What I'd like to know is if there is an interested readership among the 90% that are intellectually curious - HN readers, for example - and find the S-1 language readable and interesting, when presented without the baggage of 1) navigating through the dense SEC EDGAR search system and 2) legal template language that represents bulk of the S-1 doc.
90% of the general public might know know how to read an income statement, but 90% of the general public is not interested in reading an S-1 no matter what the format is. The vast majority are happy reading a Marketwatch synposis of it.
The percentage of the general public who are actually interested in reading an S-1 will be mostly interested in the financials.

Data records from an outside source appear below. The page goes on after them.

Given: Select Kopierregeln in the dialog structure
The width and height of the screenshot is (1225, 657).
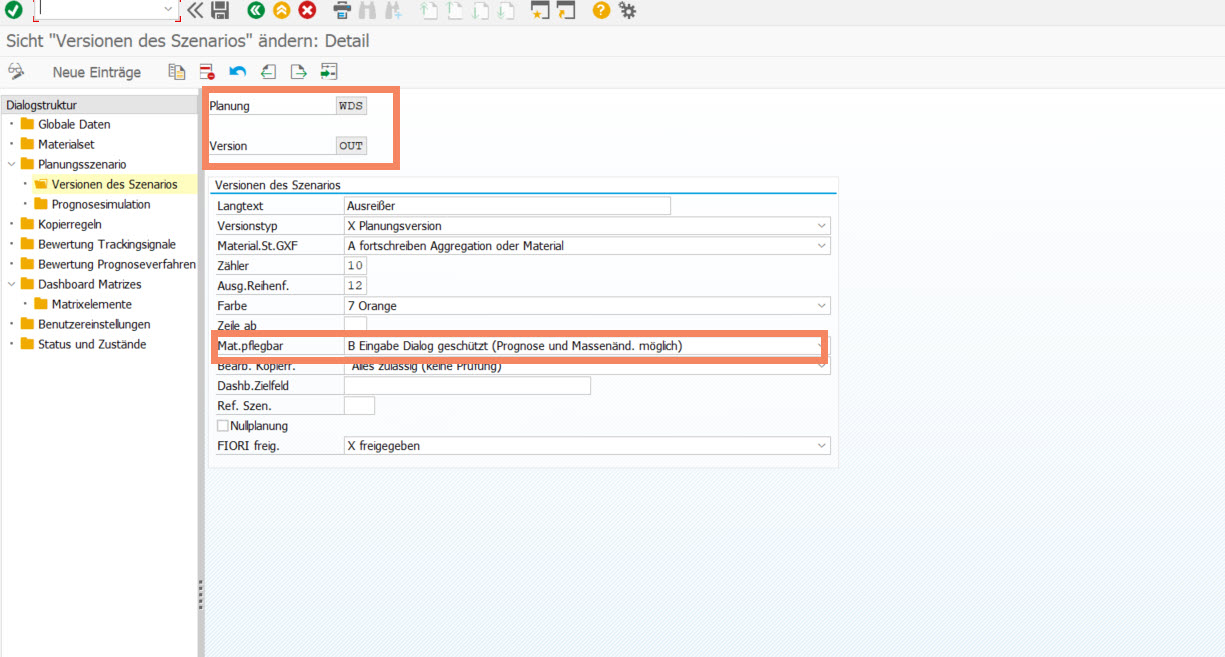Looking at the screenshot, I should [x=69, y=224].
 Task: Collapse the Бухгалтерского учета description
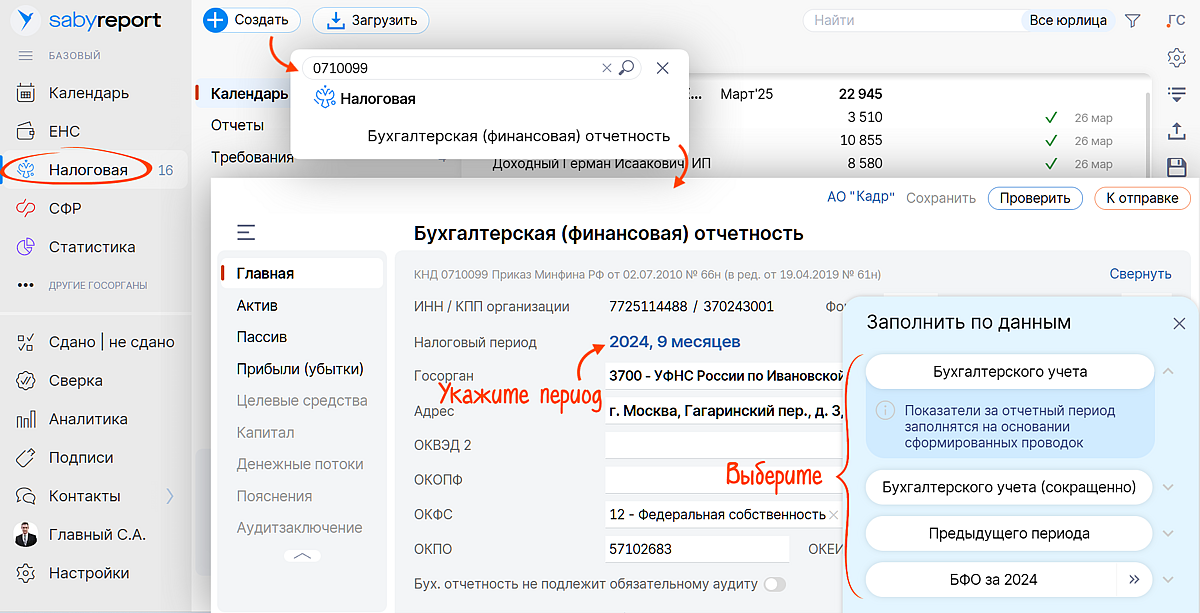pyautogui.click(x=1167, y=371)
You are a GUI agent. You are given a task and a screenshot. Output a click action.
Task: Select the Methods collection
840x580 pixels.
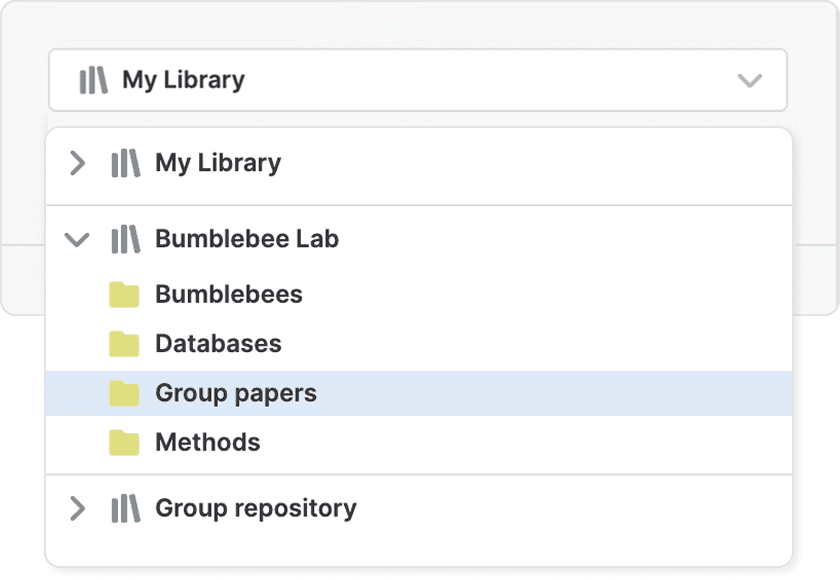[x=207, y=442]

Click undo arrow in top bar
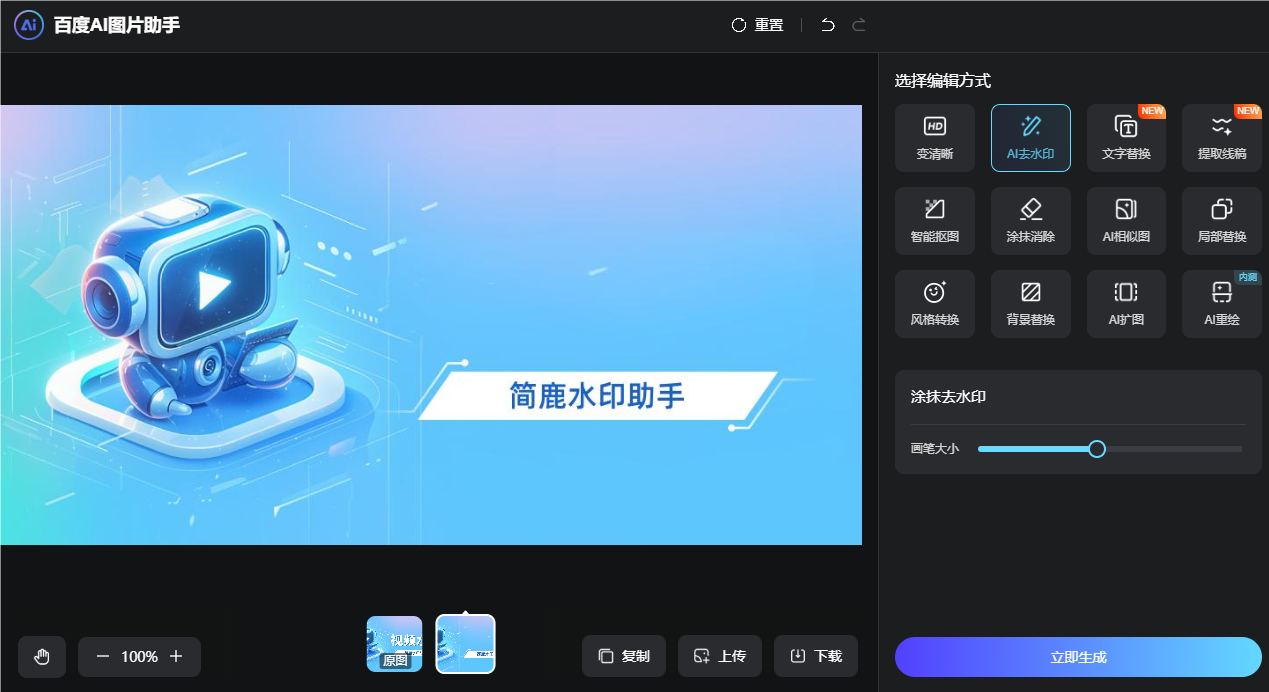(826, 24)
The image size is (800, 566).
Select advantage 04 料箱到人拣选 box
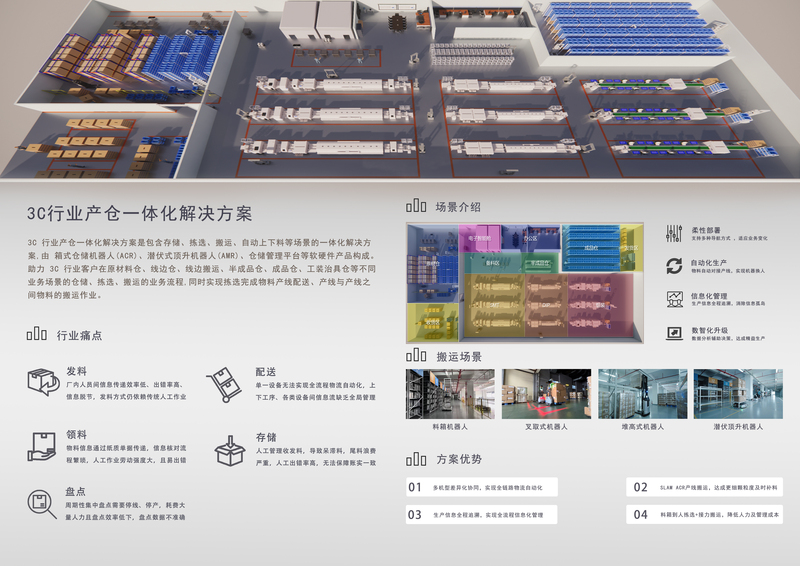[x=706, y=514]
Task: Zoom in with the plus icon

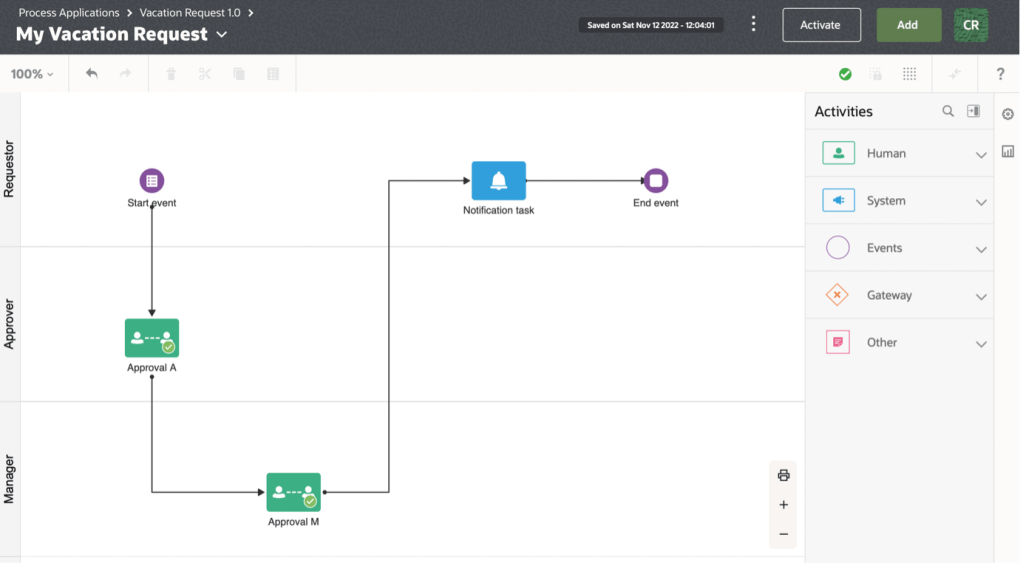Action: (783, 505)
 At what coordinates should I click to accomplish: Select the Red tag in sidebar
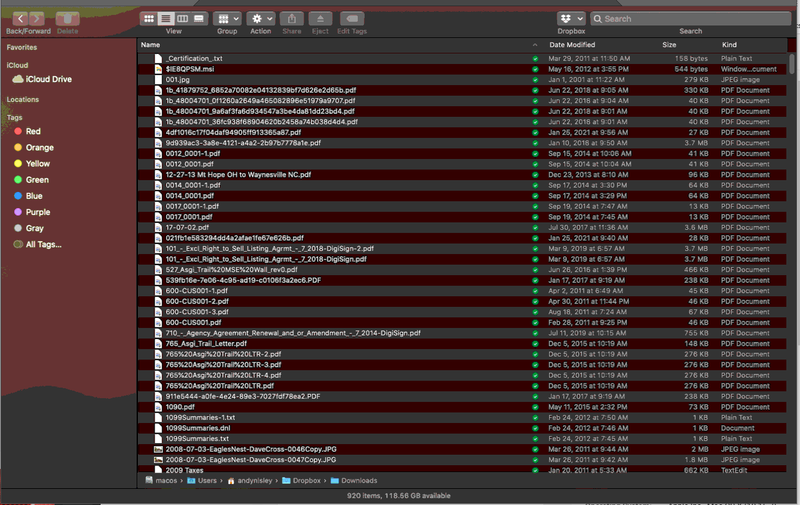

Again, I believe this is because you don't understand who your end-user would be, and who is actually interested in reading an S-1.
Cool project nonetheless!
The real S-1 has a clickable table of contents, is easier to navigate (doesn't require back and forth clicking) and has more data (financials, capitalization, voting structure, etc)
- There's no hover effects on your links. This makes the top level links (Business, Discussion + Analysis, and Letter from the Founders) look like they're not clickable, especially because they're treated so differently than the rest of the links.
- Plus signs are often used to hide nested content, especially in navigation trees like you have here. If these are simply links, they should look like links.
- Once you're in a section, there's no breadcrumbs or active styling in the header. Because there are so many links, it's hard to know where you are or create a mental model of the space.
- It might be helpful to add previous and next navigation once you're inside one of the nested pages, instead of requiring people to go back out to the main page.